Task statement:
Swap every occurrence of "Instruction" in the records that follow for "Command", and copy everything else unchanged.

Recorded data:

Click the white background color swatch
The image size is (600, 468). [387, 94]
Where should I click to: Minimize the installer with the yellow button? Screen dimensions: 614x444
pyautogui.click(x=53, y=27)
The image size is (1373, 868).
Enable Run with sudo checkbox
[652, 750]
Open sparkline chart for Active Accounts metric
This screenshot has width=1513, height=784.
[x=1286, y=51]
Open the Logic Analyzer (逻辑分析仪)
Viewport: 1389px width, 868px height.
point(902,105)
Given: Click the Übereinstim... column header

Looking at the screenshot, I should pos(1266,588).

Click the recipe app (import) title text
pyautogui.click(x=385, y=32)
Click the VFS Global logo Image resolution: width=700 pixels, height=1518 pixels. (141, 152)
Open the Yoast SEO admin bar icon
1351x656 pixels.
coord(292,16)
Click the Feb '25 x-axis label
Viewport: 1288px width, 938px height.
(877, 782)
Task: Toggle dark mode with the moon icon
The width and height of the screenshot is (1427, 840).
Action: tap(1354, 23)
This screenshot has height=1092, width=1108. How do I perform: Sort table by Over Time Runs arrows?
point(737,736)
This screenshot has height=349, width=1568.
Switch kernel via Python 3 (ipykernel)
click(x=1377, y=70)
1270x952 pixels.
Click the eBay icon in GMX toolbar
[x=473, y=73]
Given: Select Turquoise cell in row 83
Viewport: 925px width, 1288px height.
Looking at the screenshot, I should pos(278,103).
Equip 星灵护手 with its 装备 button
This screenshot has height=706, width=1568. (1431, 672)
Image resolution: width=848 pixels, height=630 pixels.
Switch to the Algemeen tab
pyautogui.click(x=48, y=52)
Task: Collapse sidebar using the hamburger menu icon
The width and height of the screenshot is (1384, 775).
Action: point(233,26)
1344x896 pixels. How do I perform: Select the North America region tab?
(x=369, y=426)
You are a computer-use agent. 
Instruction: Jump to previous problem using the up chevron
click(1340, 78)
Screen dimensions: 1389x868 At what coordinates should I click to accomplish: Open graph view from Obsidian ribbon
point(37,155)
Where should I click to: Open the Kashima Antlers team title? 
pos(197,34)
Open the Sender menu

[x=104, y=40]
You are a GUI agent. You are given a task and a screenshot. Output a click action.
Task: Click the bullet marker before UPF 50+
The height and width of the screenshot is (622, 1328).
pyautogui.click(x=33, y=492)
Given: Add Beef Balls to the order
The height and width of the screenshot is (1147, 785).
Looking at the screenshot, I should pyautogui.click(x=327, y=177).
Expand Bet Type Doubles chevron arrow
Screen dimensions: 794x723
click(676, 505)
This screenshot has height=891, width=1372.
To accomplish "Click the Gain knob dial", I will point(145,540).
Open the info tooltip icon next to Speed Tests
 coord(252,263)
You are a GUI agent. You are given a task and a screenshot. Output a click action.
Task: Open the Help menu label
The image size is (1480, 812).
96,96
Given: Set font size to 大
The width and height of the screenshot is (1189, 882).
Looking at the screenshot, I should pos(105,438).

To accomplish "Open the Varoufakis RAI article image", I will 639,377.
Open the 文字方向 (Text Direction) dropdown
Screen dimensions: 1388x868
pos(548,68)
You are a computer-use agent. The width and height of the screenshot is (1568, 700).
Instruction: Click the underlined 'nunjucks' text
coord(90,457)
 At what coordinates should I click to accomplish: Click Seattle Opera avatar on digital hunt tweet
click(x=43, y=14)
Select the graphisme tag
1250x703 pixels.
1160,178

Correct response:
Click the white background color swatch
The image size is (600, 468). [387, 94]
Where should I click to: Minimize the installer with the yellow button? Screen dimensions: 614x444
pyautogui.click(x=53, y=27)
The image size is (1373, 868).
Enable Run with sudo checkbox
[652, 750]
Open sparkline chart for Active Accounts metric
This screenshot has width=1513, height=784.
[x=1286, y=51]
Open the Logic Analyzer (逻辑分析仪)
Viewport: 1389px width, 868px height.
point(902,105)
Given: Click the Übereinstim... column header

Looking at the screenshot, I should pos(1266,588).

Click the recipe app (import) title text
pyautogui.click(x=385, y=32)
Click the VFS Global logo Image resolution: width=700 pixels, height=1518 pixels. (141, 152)
Open the Yoast SEO admin bar icon
1351x656 pixels.
coord(292,16)
Click the Feb '25 x-axis label
Viewport: 1288px width, 938px height.
(877, 782)
Task: Toggle dark mode with the moon icon
The width and height of the screenshot is (1427, 840).
Action: tap(1354, 23)
This screenshot has height=1092, width=1108. How do I perform: Sort table by Over Time Runs arrows?
point(737,736)
This screenshot has height=349, width=1568.
Switch kernel via Python 3 (ipykernel)
click(x=1377, y=70)
1270x952 pixels.
Click the eBay icon in GMX toolbar
[x=473, y=73]
Given: Select Turquoise cell in row 83
Viewport: 925px width, 1288px height.
Looking at the screenshot, I should pos(278,103).
Equip 星灵护手 with its 装备 button
This screenshot has height=706, width=1568. (1431, 672)
Image resolution: width=848 pixels, height=630 pixels.
Switch to the Algemeen tab
pyautogui.click(x=48, y=52)
Task: Collapse sidebar using the hamburger menu icon
The width and height of the screenshot is (1384, 775).
Action: point(233,26)
1344x896 pixels. How do I perform: Select the North America region tab?
(x=369, y=426)
You are a computer-use agent. 
Command: Jump to previous problem using the up chevron
click(1340, 78)
Screen dimensions: 1389x868 At what coordinates should I click to accomplish: Open graph view from Obsidian ribbon
point(37,155)
Where should I click to: Open the Kashima Antlers team title? 
pos(197,34)
Open the Sender menu

[x=104, y=40]
You are a GUI agent. You are given a task and a screenshot. Output a click action.
Task: Click the bullet marker before UPF 50+
The height and width of the screenshot is (622, 1328).
pyautogui.click(x=33, y=492)
Given: Add Beef Balls to the order
The height and width of the screenshot is (1147, 785).
Looking at the screenshot, I should pyautogui.click(x=327, y=177).
Expand Bet Type Doubles chevron arrow
Screen dimensions: 794x723
click(676, 505)
This screenshot has height=891, width=1372.
To accomplish "Click the Gain knob dial", I will point(145,540).
Open the info tooltip icon next to Speed Tests
 coord(252,263)
You are a GUI agent. You are given a task and a screenshot. Output a click action.
Task: Open the Help menu label
The image size is (1480, 812).
96,96
Given: Set font size to 大
The width and height of the screenshot is (1189, 882).
Looking at the screenshot, I should pos(105,438).

To accomplish "Open the Varoufakis RAI article image", I will 639,377.
Open the 文字方向 (Text Direction) dropdown
Screen dimensions: 1388x868
pos(548,68)
You are a computer-use agent. The width and height of the screenshot is (1568, 700).
Command: Click the underlined 'nunjucks' text
coord(90,457)
 At what coordinates should I click to accomplish: Click Seattle Opera avatar on digital hunt tweet
click(x=43, y=14)
Select the graphisme tag
1250x703 pixels.
1160,178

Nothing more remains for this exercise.